→ AIM OF THE TASK
Please restate word for word the lines of the entries below from the one with "Open the 无 tag label on 队伍4" to the one with "Screen dimensions: 1568x751", inclusive, and leave out every picture.

→ PROVIDED INFORMATION
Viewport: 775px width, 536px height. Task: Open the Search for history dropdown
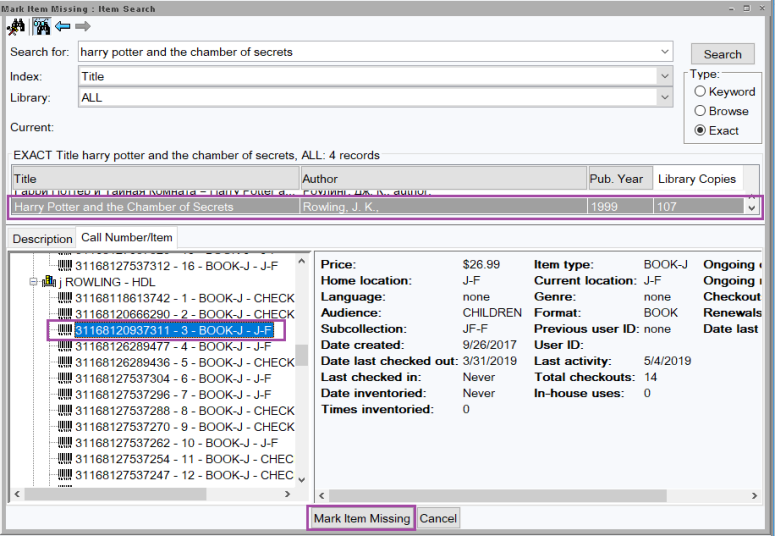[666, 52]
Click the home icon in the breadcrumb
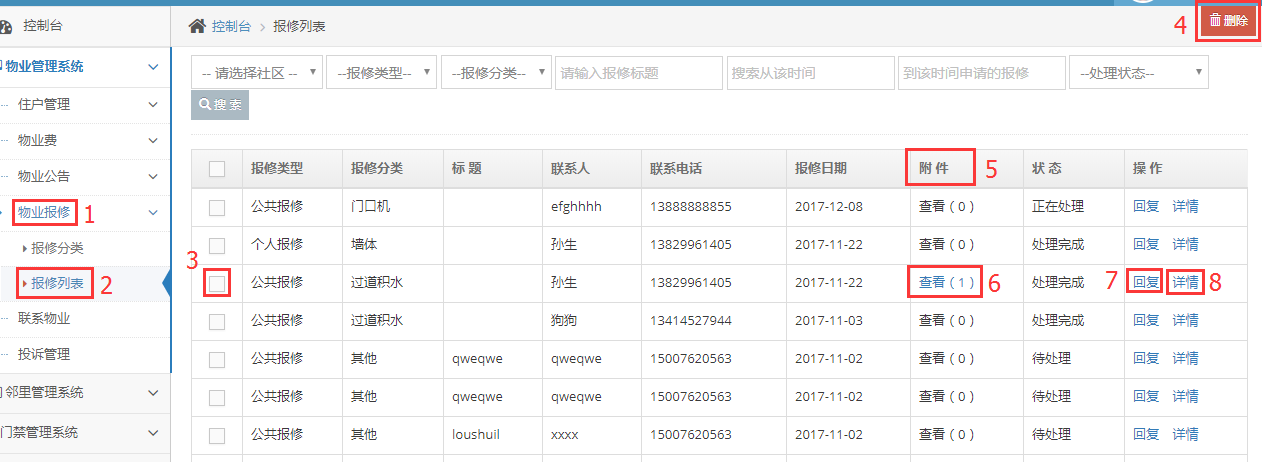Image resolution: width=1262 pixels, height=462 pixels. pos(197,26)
---
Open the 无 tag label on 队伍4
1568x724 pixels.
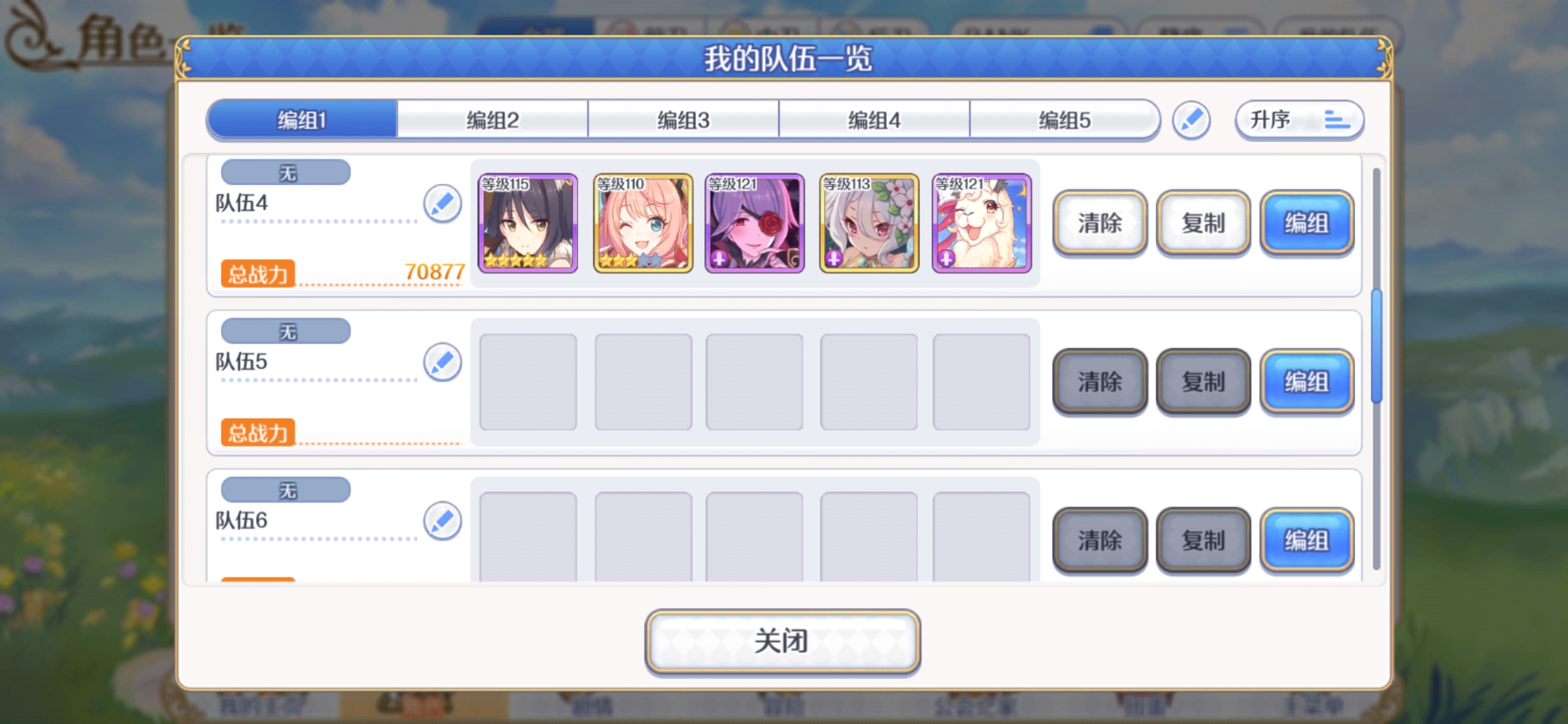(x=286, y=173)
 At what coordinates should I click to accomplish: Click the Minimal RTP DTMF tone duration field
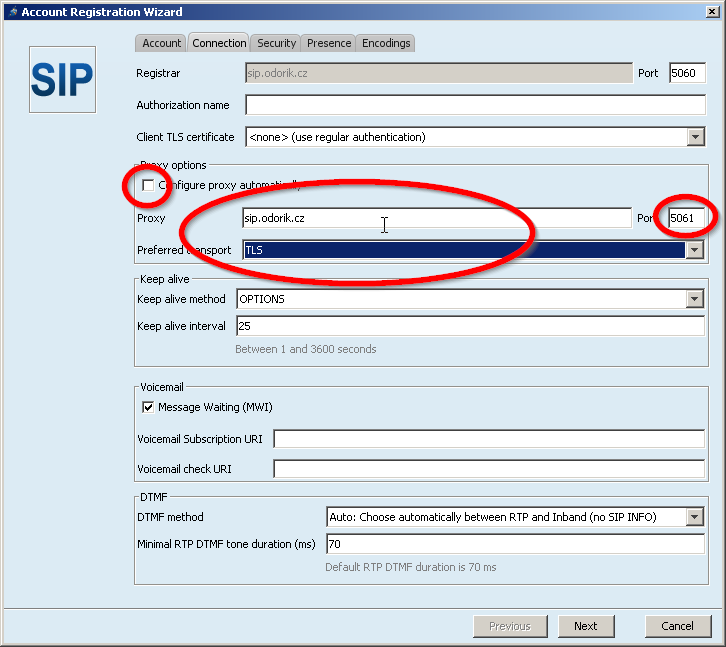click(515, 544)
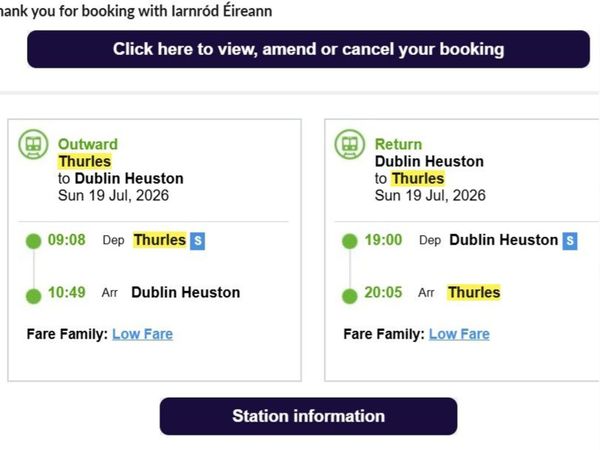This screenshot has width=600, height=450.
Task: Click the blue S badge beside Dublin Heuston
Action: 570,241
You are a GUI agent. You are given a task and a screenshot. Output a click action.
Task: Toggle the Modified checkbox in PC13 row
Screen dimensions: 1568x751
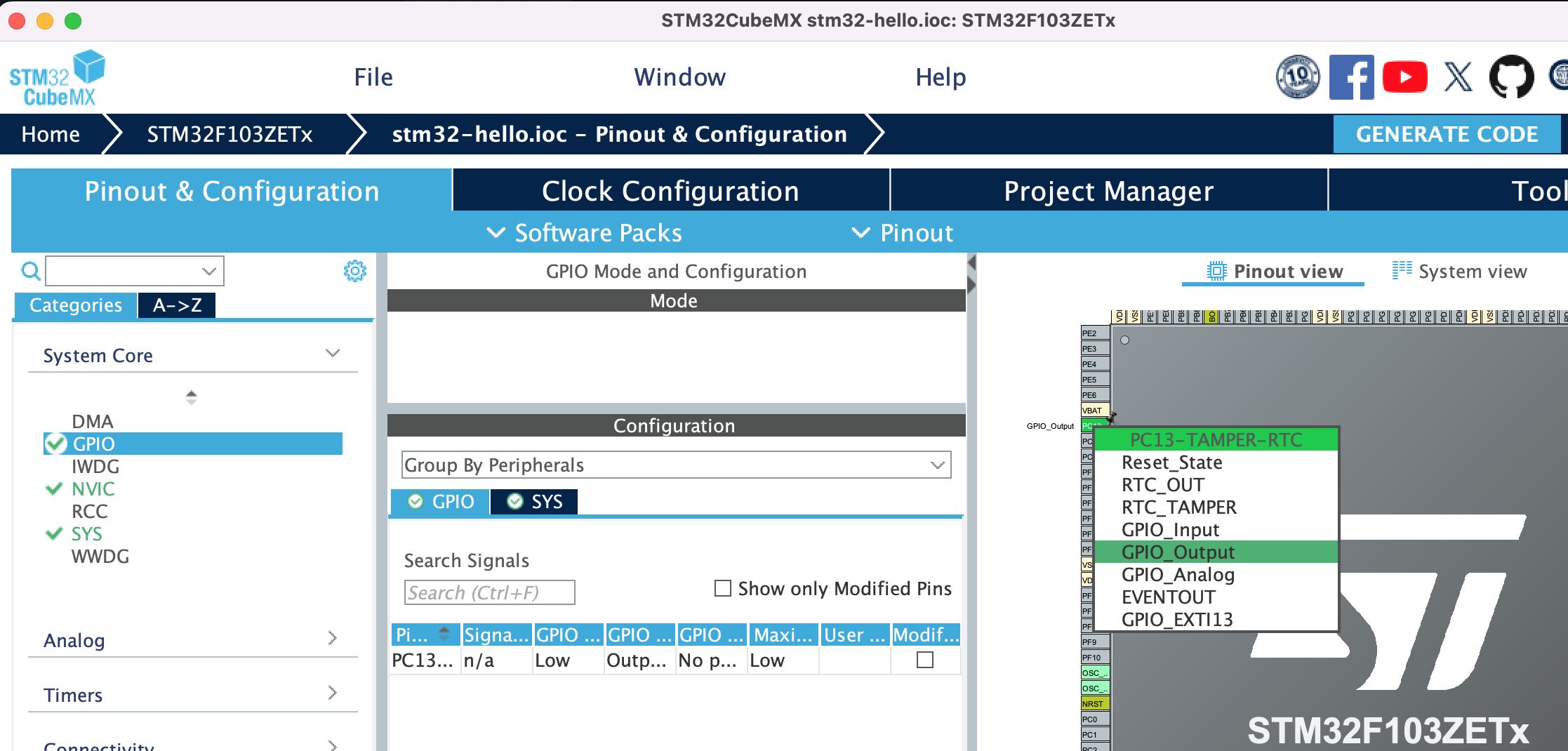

→ SOLUTION TO THIS EXERCISE
Open the 无 tag label on 队伍4
1568x724 pixels.
(x=286, y=173)
 At what coordinates should I click to accomplish: Click the Minimal RTP DTMF tone duration field
click(515, 544)
This screenshot has width=600, height=450.
Task: Click the blue S badge beside Dublin Heuston
Action: 570,241
You are a GUI agent. You are given a task and a screenshot. Output a click action.
Task: Toggle the Modified checkbox in PC13 row
Screen dimensions: 1568x751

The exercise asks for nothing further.